Non temere, piccolo gregge, perché al Padre vostro è piaciuto di darvi il suo regno. Vendete ciò che avete e datelo in elemosina; fatevi borse che non invecchiano, un tesoro inesauribile nei cieli, dove i ladri non arrivano e la tignola non consuma. Perché dove è il vostro tesoro, là sarà anche il vostro cuore. Siate pronti, con la cintura ai fianchi e le lucerne accese; siate simili a coloro che aspettano il padrone quando torna dalle nozze, per aprirgli subito, appena arriva e bussa. Beati quei servi che il padrone al suo ritorno troverà ancora svegli; in verità vi dico, si cingerà le sue vesti, li farà mettere a tavola e passerà a servirli. E se, giungendo nel mezzo della notte o prima dell'alba, li troverà così, beati loro! Sappiate bene questo: se il padrone di casa sapesse a che ora viene il ladro, non si lascerebbe scassinare la casa.
Anche voi tenetevi pronti, perché il Figlio dell'uomo verrà nell'ora che non pensate».

SFIDA 1: Indica se ciascuna affermazione concorda con il brano sulla vigilanza, rispondendo sì o no e citando le parole decisive del brano. (a) Al suo ritorno il padrone farà mettere a tavola i servi e li servirà. (b) Chi aspetta deve tenere le lucerne spente. (c) Il padrone atteso torna da un viaggio d'affari.
SFIDA 2: Secondo il brano sulla vigilanza, che cosa si deve vendere e a quale scopo?
SFIDA 3: Riprendi il brano sulla vigilanza e proseguilo a partire dalla sua ultima frase.

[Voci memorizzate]
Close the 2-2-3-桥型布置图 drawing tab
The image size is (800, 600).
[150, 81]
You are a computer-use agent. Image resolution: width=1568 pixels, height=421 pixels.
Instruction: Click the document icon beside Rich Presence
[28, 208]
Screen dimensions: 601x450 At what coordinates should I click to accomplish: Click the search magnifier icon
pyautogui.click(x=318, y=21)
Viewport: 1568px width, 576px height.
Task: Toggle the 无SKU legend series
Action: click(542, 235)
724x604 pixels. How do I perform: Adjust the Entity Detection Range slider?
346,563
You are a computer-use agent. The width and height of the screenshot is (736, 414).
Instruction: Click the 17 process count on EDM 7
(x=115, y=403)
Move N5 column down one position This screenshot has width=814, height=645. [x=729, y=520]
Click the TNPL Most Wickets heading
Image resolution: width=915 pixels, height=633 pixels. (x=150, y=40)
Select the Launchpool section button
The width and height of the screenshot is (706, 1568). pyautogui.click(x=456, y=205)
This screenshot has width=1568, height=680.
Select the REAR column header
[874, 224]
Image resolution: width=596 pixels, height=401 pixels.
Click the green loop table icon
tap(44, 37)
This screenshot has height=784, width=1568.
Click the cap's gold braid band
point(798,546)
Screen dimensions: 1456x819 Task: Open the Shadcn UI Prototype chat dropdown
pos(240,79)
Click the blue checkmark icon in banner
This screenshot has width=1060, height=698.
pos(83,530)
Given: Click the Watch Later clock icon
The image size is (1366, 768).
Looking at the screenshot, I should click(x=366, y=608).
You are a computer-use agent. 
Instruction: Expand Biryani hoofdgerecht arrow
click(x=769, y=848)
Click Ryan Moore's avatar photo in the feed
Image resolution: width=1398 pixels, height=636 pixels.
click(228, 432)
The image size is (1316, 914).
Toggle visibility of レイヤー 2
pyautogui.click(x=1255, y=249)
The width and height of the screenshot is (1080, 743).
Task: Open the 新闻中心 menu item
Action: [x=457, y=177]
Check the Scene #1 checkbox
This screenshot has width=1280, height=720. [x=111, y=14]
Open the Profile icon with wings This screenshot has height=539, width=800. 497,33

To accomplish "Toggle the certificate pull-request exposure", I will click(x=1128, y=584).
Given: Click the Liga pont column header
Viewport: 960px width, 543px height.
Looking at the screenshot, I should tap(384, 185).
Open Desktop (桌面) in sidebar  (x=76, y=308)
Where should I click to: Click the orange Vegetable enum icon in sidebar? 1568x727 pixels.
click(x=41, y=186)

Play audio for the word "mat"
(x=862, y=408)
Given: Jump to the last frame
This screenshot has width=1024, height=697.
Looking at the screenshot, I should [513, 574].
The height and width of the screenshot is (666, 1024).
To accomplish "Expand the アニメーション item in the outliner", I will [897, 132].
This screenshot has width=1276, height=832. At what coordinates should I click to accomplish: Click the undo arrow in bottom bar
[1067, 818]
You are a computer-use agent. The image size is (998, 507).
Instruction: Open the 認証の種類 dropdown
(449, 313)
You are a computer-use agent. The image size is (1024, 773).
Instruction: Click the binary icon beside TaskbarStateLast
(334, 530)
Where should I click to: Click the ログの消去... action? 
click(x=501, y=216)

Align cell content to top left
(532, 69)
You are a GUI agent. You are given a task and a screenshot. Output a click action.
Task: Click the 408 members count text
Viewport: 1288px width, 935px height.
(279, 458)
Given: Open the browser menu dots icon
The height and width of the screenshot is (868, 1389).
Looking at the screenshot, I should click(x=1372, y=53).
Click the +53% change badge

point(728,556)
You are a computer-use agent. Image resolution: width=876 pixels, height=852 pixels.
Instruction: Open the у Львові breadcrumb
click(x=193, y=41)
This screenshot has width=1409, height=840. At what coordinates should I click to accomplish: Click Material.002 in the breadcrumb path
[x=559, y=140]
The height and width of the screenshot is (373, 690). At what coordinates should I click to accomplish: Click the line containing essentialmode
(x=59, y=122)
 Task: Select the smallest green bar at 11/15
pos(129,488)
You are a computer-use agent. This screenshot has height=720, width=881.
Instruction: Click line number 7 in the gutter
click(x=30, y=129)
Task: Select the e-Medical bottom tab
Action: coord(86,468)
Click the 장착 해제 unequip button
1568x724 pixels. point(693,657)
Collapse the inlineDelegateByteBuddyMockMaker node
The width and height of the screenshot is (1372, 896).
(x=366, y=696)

RISULTATO ESERCIZIO 1:
(a) Sì: "si cingerà le sue vesti, li farà mettere a tavola e passerà a servirli".
(b) No: "con la cintura ai fianchi e le lucerne accese".
(c) No: "quando torna dalle nozze".

RISULTATO ESERCIZIO 2: Si deve vendere ciò che si ha per darlo in elemosina.

RISULTATO ESERCIZIO 3:
   Allora Pietro disse: «Signore, questa parabola la dici per noi o anche per tutti?». Il Signore rispose: «Qual è dunque l'amministratore fedele e saggio, che il Signore porrà a capo della sua servitù, per distribuire a tempo debito la razione di cibo? Beato quel servo che il padrone, arrivando, troverà al suo lavoro. In verità vi dico, lo metterà a capo di tutti i suoi averi. Ma se quel servo dicesse in cuor suo: Il padrone tarda a venire, e cominciasse a percuotere i servi e le serve, a mangiare, a bere e a ubriacarsi, il padrone di quel servo arriverà nel giorno in cui meno se l'aspetta e in un'ora che non sa, e lo punirà con rigore assegnandogli il posto fra gli infedeli. Il servo che, conoscendo la volontà del padrone, non avrà disposto o agito secondo la sua volontà, riceverà molte percosse; quello invece che, non conoscendola, avrà fatto cose meritevoli di percosse, ne riceverà poche. A chiunque fu dato molto, molto sarà chiesto; a chi fu affidato molto, sarà richiesto molto di più.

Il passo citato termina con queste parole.